Or do we? In the eastern United States, the Appalachians are a mountain range. In northern India they'd be foothills. We have a similar problem with mediterranean climates. For example, the "mediterranean" weather in parts of Italy has ten times more summer rain than "mediterranean" southern California. The same variation happens with winter cold -- parts of mediterranean South Africa barely get any frost at all, while frost and even hard freezes are common in much of mediterranean Chile and California. Some bulb-rich places with dry summers don't even qualify as officially mediterranean because they're too cold in winter or too dry overall.
Lee Poulsen put a lot of work into this subject several years ago, and produced some fantastic charts comparing rainfall in various "mediterranean" cities. Check out the graphs by clicking here.
I'm convinced that many of our struggles to grow summer-dormant bulbs come from an assumption that everything "mediterranean" needs the same treatment. It's not true. You'll have a better chance of succeeding with a bulb if you know the particular type of summer-dry climate a bulb comes from.
Comparing the world's "mediterranean" climates
I created 28 summer-dry climate zones, so we could easily compare climates from one region to another. The zones depend on two variables: the severity of the summer drought, and the depth of winter cold.
Let's start with a chart of the zones, then I'll explain them:
Click here to see a larger version of the chart.
Dark colors in the chart correlate to temperature: the darker the colors are, the colder a place gets in winter. Hue indicates summer rain: reds and purples are the driest areas in summer; greens and blues are the wettest. So an area that's dark purple is a very cold, very dry desert (think Afghanistan); light purple is a dry, warm desert (Baja California).
Combine the four cold temperature zones with the seven rainfall zones, and you get a total of 28 summer-dry zones. Because we've included deserts and areas with cold winters, the zones extend beyond the traditional mediterranean areas of the world. A climatologist might be annoyed, but this broader set of zones corresponds much better to the world's summer-dry bulb climates.

= = = =

## Actions to take
**A)** Write out the passage on summer-dry climates from "Lee Poulsen put" up to and including "bulb comes from.".
**B)** Answer these questions from the passage on summer-dry climates:
(i) Where does the "mediterranean" weather have ten times more summer rain than southern California?
(ii) How many summer-dry climate zones were created?
(iii) In the chart, what do darker colors indicate?

= = = =

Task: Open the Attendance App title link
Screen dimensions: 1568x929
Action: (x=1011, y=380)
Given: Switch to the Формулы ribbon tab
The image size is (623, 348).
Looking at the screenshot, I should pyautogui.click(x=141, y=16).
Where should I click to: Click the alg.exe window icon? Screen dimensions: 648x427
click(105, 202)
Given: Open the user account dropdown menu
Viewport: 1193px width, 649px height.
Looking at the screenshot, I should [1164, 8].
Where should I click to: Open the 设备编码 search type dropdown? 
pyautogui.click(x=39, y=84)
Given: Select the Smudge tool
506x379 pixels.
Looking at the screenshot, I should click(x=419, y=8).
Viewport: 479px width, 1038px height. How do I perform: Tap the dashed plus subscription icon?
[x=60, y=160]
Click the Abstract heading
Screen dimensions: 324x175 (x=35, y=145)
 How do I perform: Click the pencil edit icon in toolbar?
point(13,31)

= = = =

## Answers to the problems
**A)**
Lee Poulsen put a lot of work into this subject several years ago, and produced some fantastic charts comparing rainfall in various "mediterranean" cities. Check out the graphs by clicking here.
I'm convinced that many of our struggles to grow summer-dormant bulbs come from an assumption that everything "mediterranean" needs the same treatment. It's not true. You'll have a better chance of succeeding with a bulb if you know the particular type of summer-dry climate a bulb comes from.

**B)**
(i) Parts of Italy.
(ii) 28.
(iii) Colder winters: the darker the color, the colder a place gets in winter.